Yes, I just purchased 5 sheets of coroplast at work! I went with one extra just in case. The cost was $20 for the five sheets that are 20x30. I will have to figure out how to heat weld them or I can also duct tape maybe? 

I also found some LARGE space wire frames in the dumpster I think I might use for shelf support for the inners. Cut those to shape, make sure there aren't sharp edges and cover with coroplast.

I also nabbed some left over border from work that is called 'rainbow gel' to decorate the edges of the trays! It's very pretty and it will help tie in the mulit colored zip ties I purchased at good will. I might have to laminate it if I want it to last, but I may just use it as a throw away accessory I donno. We laminate for dirt CHEAP at work and I may even be able to do it for free!

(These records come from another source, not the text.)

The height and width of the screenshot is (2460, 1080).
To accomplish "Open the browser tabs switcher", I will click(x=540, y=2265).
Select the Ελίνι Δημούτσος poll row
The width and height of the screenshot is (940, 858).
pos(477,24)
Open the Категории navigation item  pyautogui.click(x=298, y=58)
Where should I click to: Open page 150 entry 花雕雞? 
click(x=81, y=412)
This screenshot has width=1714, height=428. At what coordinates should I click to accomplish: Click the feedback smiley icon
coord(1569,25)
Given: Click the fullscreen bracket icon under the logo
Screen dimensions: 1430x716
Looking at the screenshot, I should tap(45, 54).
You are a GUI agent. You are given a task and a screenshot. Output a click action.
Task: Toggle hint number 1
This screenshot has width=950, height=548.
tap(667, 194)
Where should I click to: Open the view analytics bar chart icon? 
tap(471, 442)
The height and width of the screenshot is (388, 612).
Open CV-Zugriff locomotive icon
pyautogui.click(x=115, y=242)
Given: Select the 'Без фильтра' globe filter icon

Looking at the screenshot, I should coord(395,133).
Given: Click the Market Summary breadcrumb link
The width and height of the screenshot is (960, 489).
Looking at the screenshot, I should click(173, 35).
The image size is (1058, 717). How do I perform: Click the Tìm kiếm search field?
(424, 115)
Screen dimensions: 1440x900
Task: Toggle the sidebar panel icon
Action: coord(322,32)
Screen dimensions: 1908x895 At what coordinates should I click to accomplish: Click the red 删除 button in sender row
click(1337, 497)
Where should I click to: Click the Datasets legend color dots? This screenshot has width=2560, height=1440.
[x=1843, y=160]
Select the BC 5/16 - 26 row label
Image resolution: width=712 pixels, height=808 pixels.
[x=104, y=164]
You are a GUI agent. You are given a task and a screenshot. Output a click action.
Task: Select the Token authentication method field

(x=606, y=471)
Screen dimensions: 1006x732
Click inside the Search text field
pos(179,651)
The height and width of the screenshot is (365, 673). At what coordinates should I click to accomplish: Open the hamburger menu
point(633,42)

I've also been wondering, do you think 16" is deep enough? The reason I'm not at the hardware store right now is because I'm rethinking my design. Will it be top heavy? Will it not support itself? Will it not be enough room? The cage caculator claims any dimension over 11" for depth is alright but I donno... So I'm wondering if I just make it 24"x32"x32" if that will be better? Thoughts or ideas?


----------



## Kimmiekins

*Re: Adventures in wire shelf style cage building*

The bigger, the better, in terms of space for ratties! I'd say go ahead and make it the bigger depth. Give 'em more room to run and play in.

Not sure if it would be top heavy at 16", I'm not so good at that kind of stuff. But again, if you just go bigger, there shouldn't be a problem.


----------



## Poppyseed

*Re: Adventures in wire shelf style cage building*

Change of plans!

The dimensions are 24x32x32 now with 24 being the depth. It will be 16" increments, cut in half for a 16" full level and quite possibly a couple of half levels.

This is more economic and gives them more wide room, which I think they will appreciate. If I wish to expand another level it will be easy and only cost $10 XD But right now I think it's important to keep the wire part as inexpensive as possible seeing as I want to buy lots more toys and hammocks to put into the fun cage >w< 

Bert wants to add he's very excited and happy to be moving to the new home! He's been wagging his tail >_> I think that alone deserves it's own thread.

New dimensions cost $44.66 XD


----------



## Poppyseed

*Re: Adventures in wire shelf style cage building*

Alright, I went with the intention of buying the parts but came into a problem... wire spaceing. It seems the cheaper cage parts I had my eye on have a wire spaceing of 1"x5 3/4" D: YIKES! This seems to far apart for my rats, maybe not Odin or Sabastian who are large rats but Bert is quite small and may remain so, I have no idea whether he will grow larger or not, he's about half the size of Bastian and Odin D:

But, there is a silver lineing! There was some wire shelves that had a TIGHT mesh of under .5"x 5 3/4"!! This is MUCH tighter and seems safer but it is also more expensive. Where the larger mesh would cost me $30-$40 this will cost me $60-$70! I figure I don't need this smaller mesh for the middle or bottom of the cage as it will be covered at all times but I do need it for the outside of the cage.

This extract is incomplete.